Lots within the subdivision are to be served by a sewage treatment system that has not been approved, that has a design capacity of 3,000 gallons or less, and that does not discharge into surface waters:
Then: The Snohomish County Health Department must certify that the proposed system complies with all applicable state and local health regulations. If each lot within the subdivision is to be served by a separate on-site disposal system, the SCHD must certify that each lot shown on a major subdivision preliminary plat can probably be served, and each lot on a major or short subdivision final plat can be served by an on-site disposal system.
d. 
Lots within the subdivision are to be served by a privately operated sewage treatment system (not previously approved) that has a design capacity in excess of 3,000 gallons or that discharges effluent into surface waters:
Then: The Washington State Department of Ecology (DOE) must certify that the proposed system complies with all applicable state regulations. (A "Permit to Construct" and a "Permit to Discharge" must be obtained from DOE.)
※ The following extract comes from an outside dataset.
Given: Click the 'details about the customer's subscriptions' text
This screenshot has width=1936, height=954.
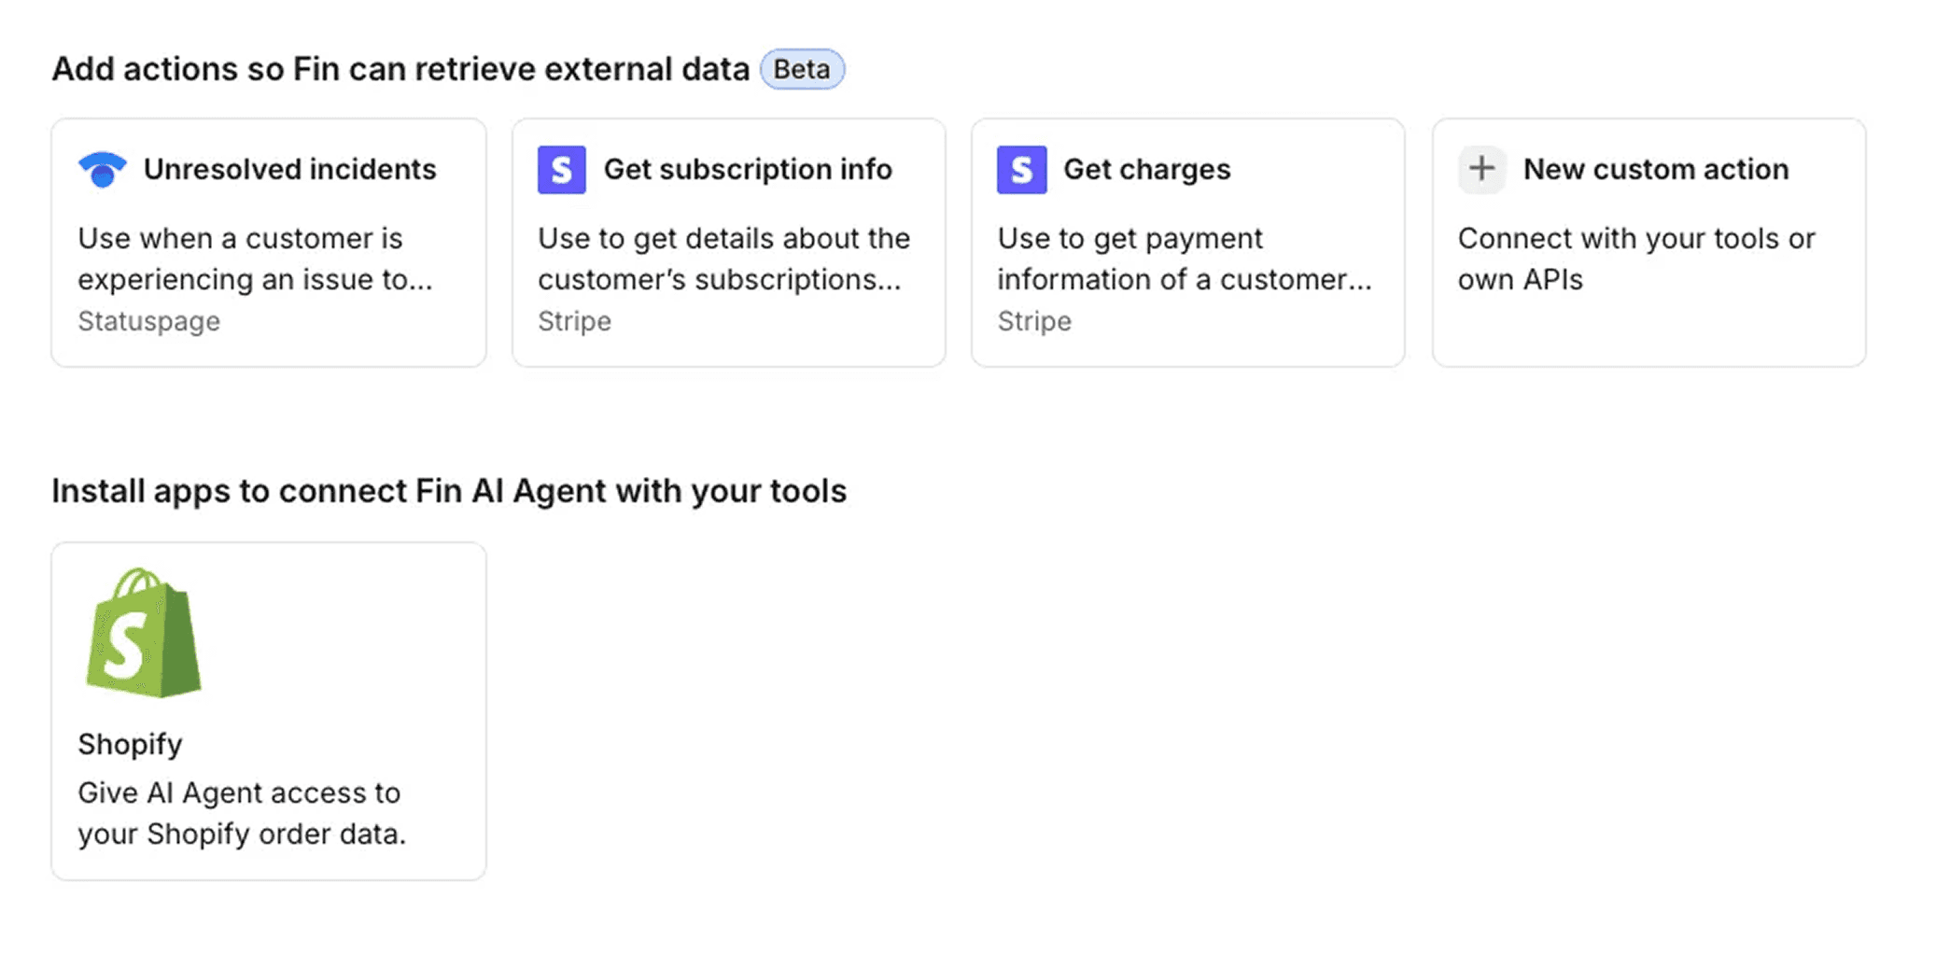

(468, 1995; Ord. 676, Sec. 52, 2003; Ord. 1179, Sec. 17, 2024)
(a) 
Where a public sanitary sewer is not available for use as provided by Section 14.60.020 (Lots Served by Government Owned Water or Sewer Lines), and the City so certifies and approves, and if approved by the Snohomish County Health Department, the building sewer may be connected to a private sewage disposal system or replacement, any of which must comply with all applicable laws and regulations.
(b) 
Pursuant to RCW 70.64 and WAC 248.96, the City recognizes the Snohomish County Health Department as the legitimate agency to supervise and direct the on-site sewer system permit process. All permitting and inspection of private sewage disposal systems shall be done by the Snohomish County Health Department; provided, that any application to the Health Department for installation of a new on-site sewage system must be accompanied by a letter from the City stating that no sanitary systems are available and that the proposed on-site sewage system conforms to applicable City Code requirements. All related Health Department fees shall be paid by the property owner. A copy of the Snohomish County Health Department permit shall be furnished to the City by the property owner prior to any construction work.
(c) 
An appropriate fee may be established by resolution for the above service provided by the City.
(Ord. 468, 1995; Ord. 1179, Sec. 17, 2024)
(a) 
Any private or public sewer facility not owned by the City may be conveyed to the City if it meets the criteria listed in subsection (b). If the City accepts that conveyance, the sewer thereafter shall be a public sewer under the jurisdiction of the City.
(b) 
The following criteria shall be met, unless otherwise waived by the Public Works Director, prior to conveyance of sewer facilities to the City:
(1) 
A public utility easement of adequate dimensions shall be concurrently granted to the City.
(2) 
The facilities shall be inspected for conformance with the adopted standards specified for public sewer facilities specified in this Chapter, Title 6 LSMC or in administrative guidelines prepared by the Public Works Director. The Public Works Director may require any test to demonstrate such conformance. Such tests may include, but are not limited to, infiltration, exfiltration, air tests, or a combination thereof. The applicant for the building sewer permit shall notify the Public Works Director when the building sewer is ready for inspection.
(3) 
The applicant shall pay any and all required fees per Title 6 and 14.
(4) 
The Public Works Director shall require that a maintenance bond be provided to ensure workmanship for a period of two years.